Mikalai Charhinets Wrote a Letter to Trump and Boasted About Purchased Diplomas
On the website of the pro-government Union of Writers of Belarus appeared an open letter from the former head of this organization, 88-year-old Mikalai Charhinets, to US President Donald Trump. In it, the Russian-speaking writer, whom Lukashenka awarded the title of "People's Writer of Belarus" in 2022, attempts to impress Trump with a Russian anecdote about "stupid Americans" and fake diplomas, specially created to satisfy the ambitions of post-Soviet glory-seekers.

Mikalai Charhinets. Photo: Ministry of Information of Belarus
The reason for Charhinets' letter to Trump was the latter's dispatch of a powerful armada of ships to the shores of Iran.

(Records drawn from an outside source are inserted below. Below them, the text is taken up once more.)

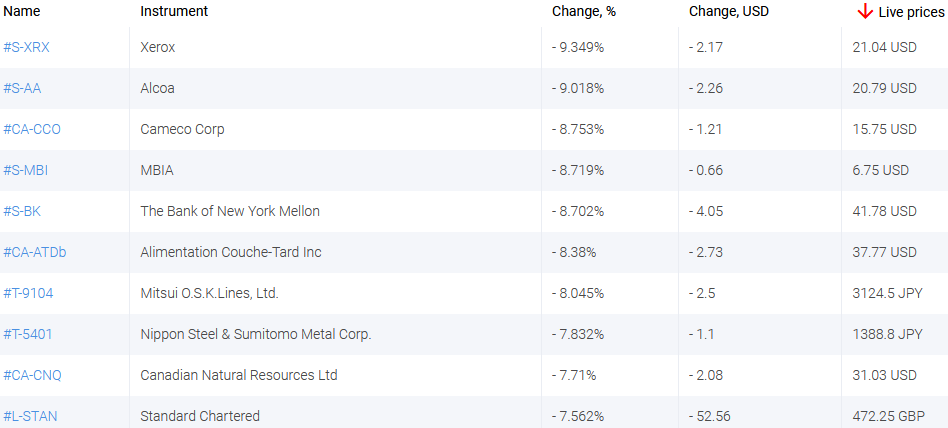Open the #L-STAN ticker link
This screenshot has height=428, width=948.
[x=30, y=416]
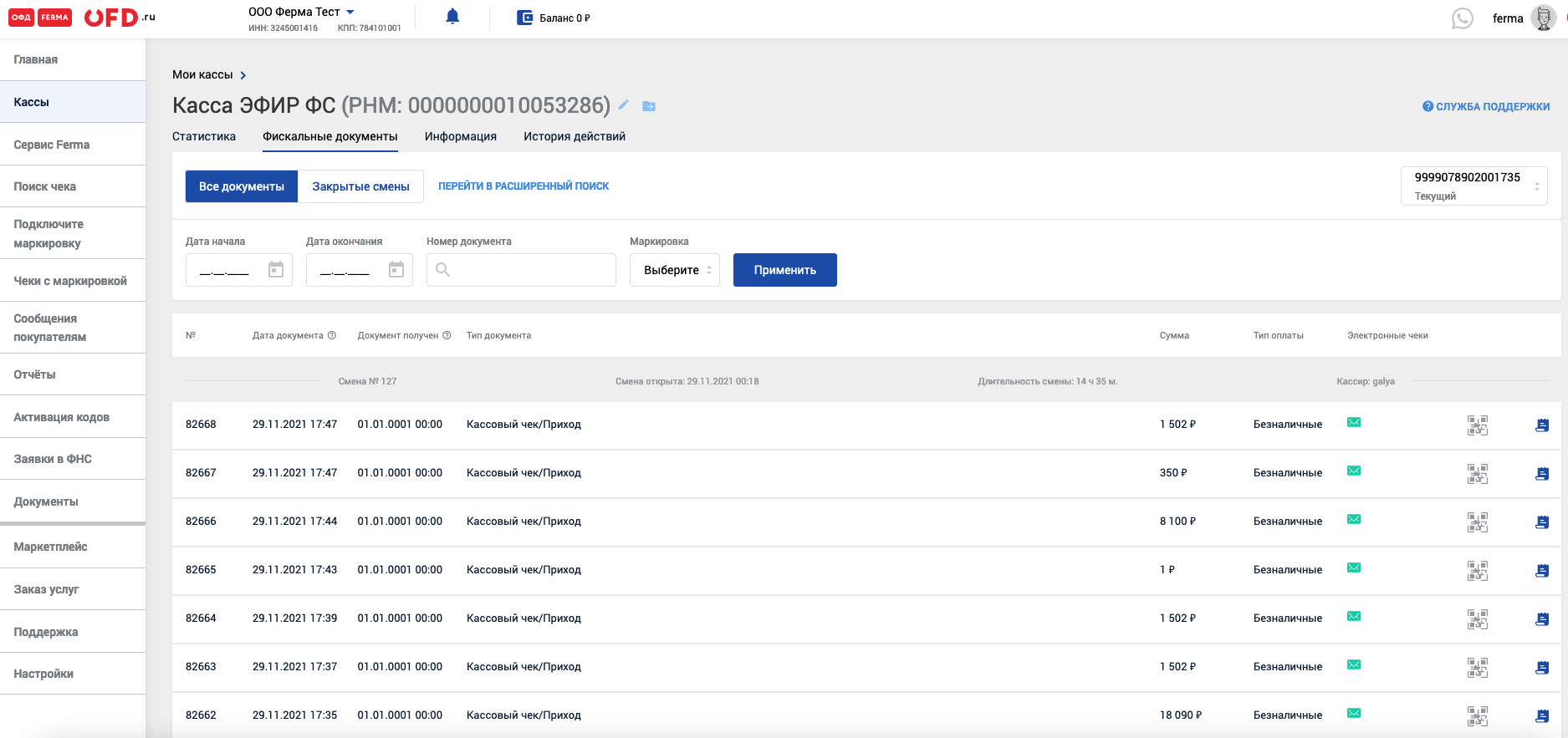Open 'Отчёты' in the sidebar menu

35,374
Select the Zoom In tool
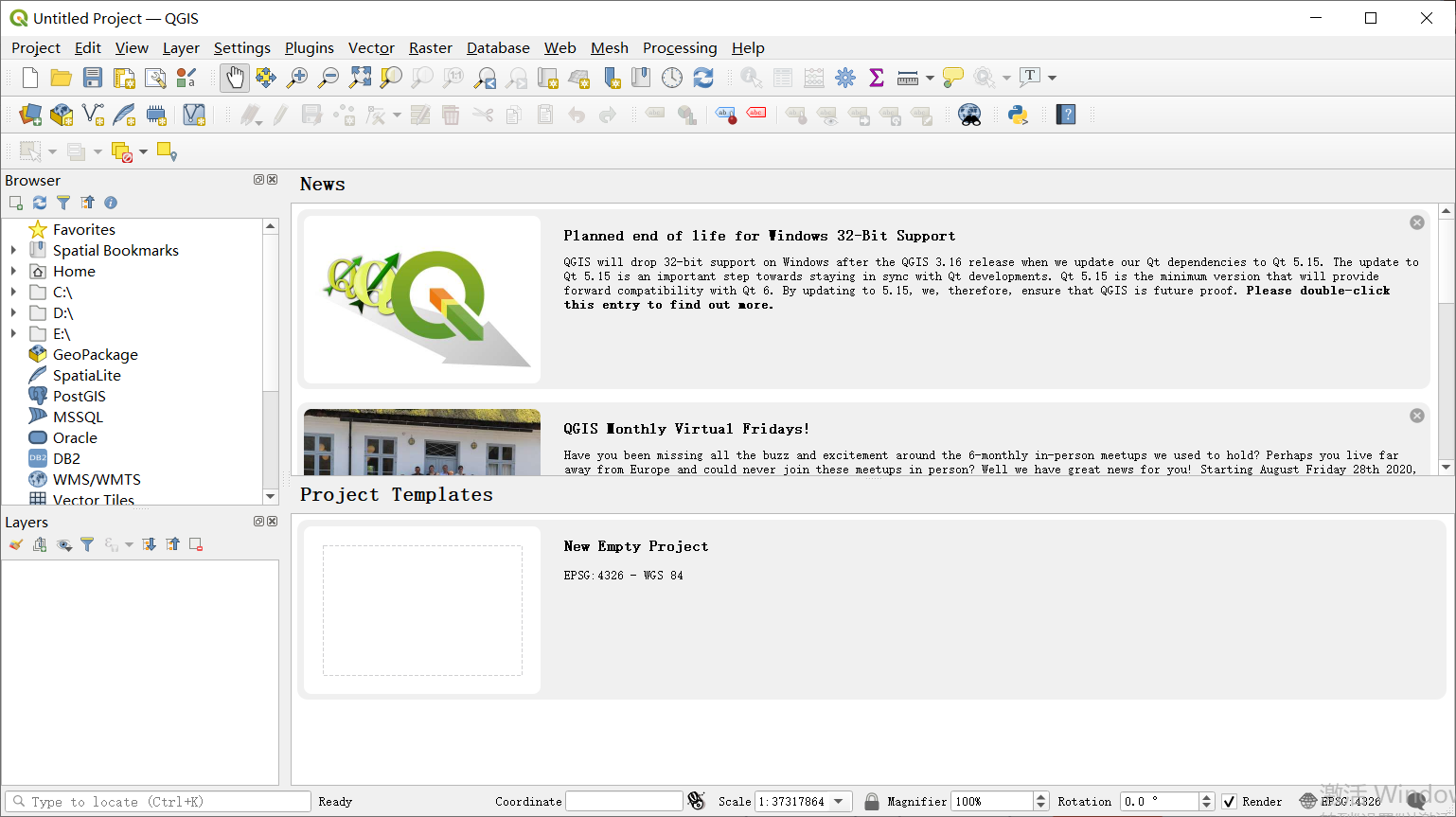Image resolution: width=1456 pixels, height=817 pixels. click(296, 78)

In a lengthy text, inexplicably not broken into paragraphs and presented as a single continuous "brick," making it extremely difficult to read, the retired police general shares a "bearded story" with the US President, which "has been circulating in various media for many years." To give this narrative weight in Trump's eyes, Charhinets writes that once
"gave it to Pavel Pavlovich Borodin, the State Secretary of the Union State, to read. After reading it, he gave a thumbs up and said: 'I'll give it to Zadornov, let him entertain the public!'"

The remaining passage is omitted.